The building for Greyhound and Adirondack Trailways riders for inter-city travel remains as it has long been: A squalid little bunker located among the depressingly empty acreage of the Parking Lot District. Online reviewers complain of smells, crowding, dirty bathrooms and whatever other assault on the senses you can think of.

This is New York's capital? Welcome to Albany, folks.

The front of the Hamilton Street station offers not a single tree or plant, save a few weeds bravely rising from cracks in the concrete. Travelers wrestle their luggage through the building's entrance — no fancy automatic doors here! — only to be confronted by disintegrating floor tiles, battered vending machines and a dingy waiting room where, on Wednesday, buckets were assembled to catch water dripping from the ceiling.

There's nothing new about any of this. Everybody knows the Albany bus station, owned by Greyhound, is an off-putting embarrassment that gives travelers a grim welcome to the city. But despite long-standing plans for a publicly funded replacement that would also serve as a CDTA transportation hub, progress is always a distant prospect.
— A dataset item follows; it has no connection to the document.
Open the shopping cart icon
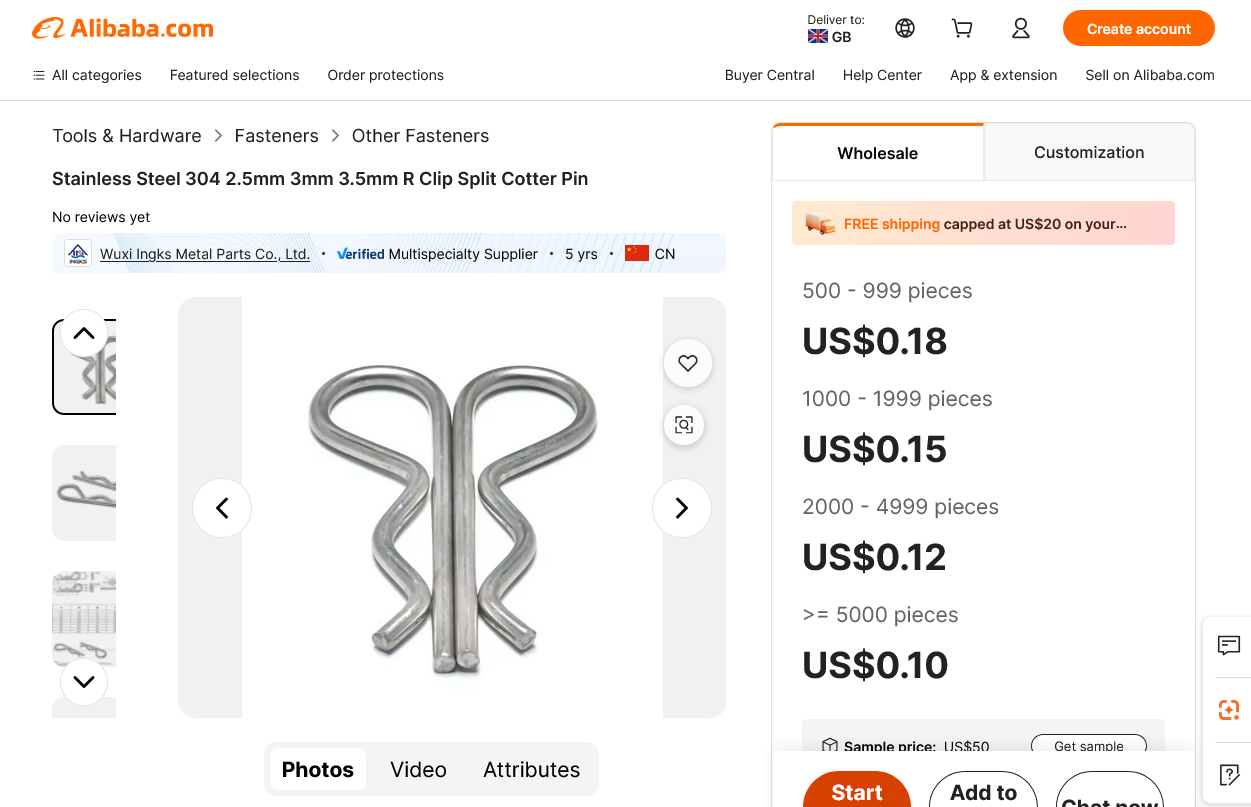This screenshot has width=1251, height=807. [x=962, y=28]
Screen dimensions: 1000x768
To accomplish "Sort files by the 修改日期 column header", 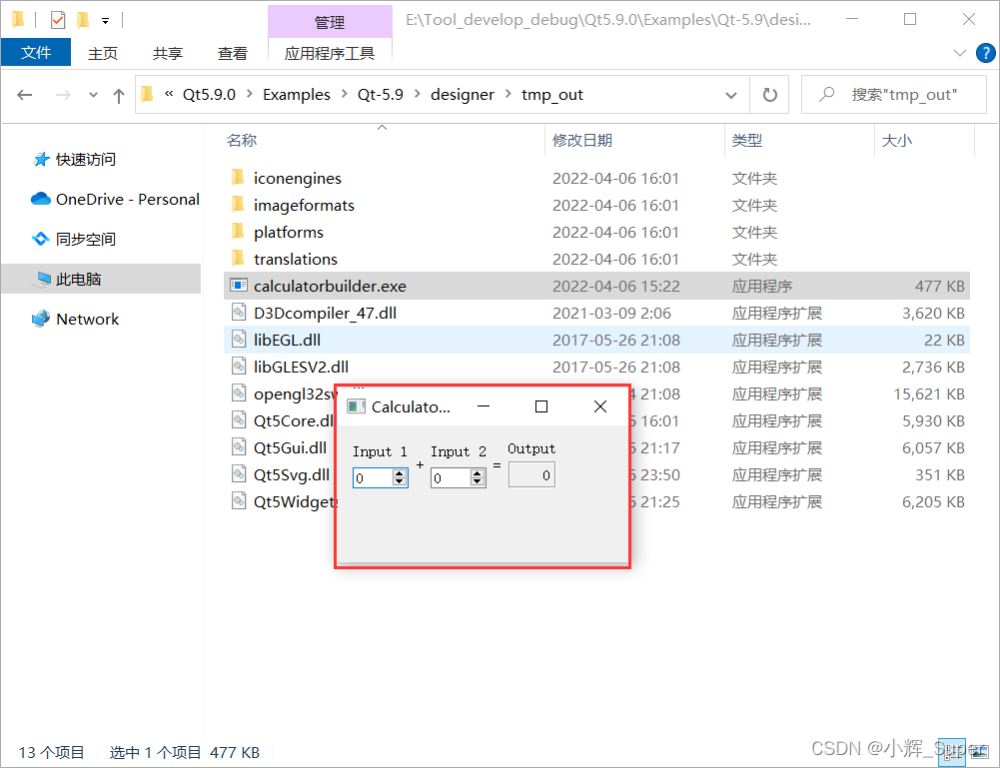I will (582, 141).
Meanwhile, train travelers to Albany enjoy a state-supported station built for $53 million in 2002. The location of the cathedral-shaped building might not be ideal and some of the building's shine may have faded, but it offers riders a dignified and comfortable place to catch a train — as does the new station in Schenectady, built in 2018 with $23 million in state funding.

But let's talk about the airport. Politicians love giving money to the airport.

Former governor Andrew Cuomo visited repeatedly in 2019 to tout the construction of a $50 million highway exit that cut a few minutes off the trip for travelers. The next year saw the addition of a state-supported gateway sign spanning Albany Shaker Road and a $40 million parking garage. Last year, Sen. Chuck Schumer came to the airport in Colonie to tout the $29 million the facility would get from the federal government.

Last week, Hochul announced $230 million in spending on airports statewide, including $27 million for a new terminal at the Saratoga County Airport that will offer "a first-class user experience" to include an exhibit area for local artists, an ice cream counter that will look out onto a courtyard and a hangar "finished with aged, reclaimed wood to mirror the look of the many Saratoga County horse and agricultural barns."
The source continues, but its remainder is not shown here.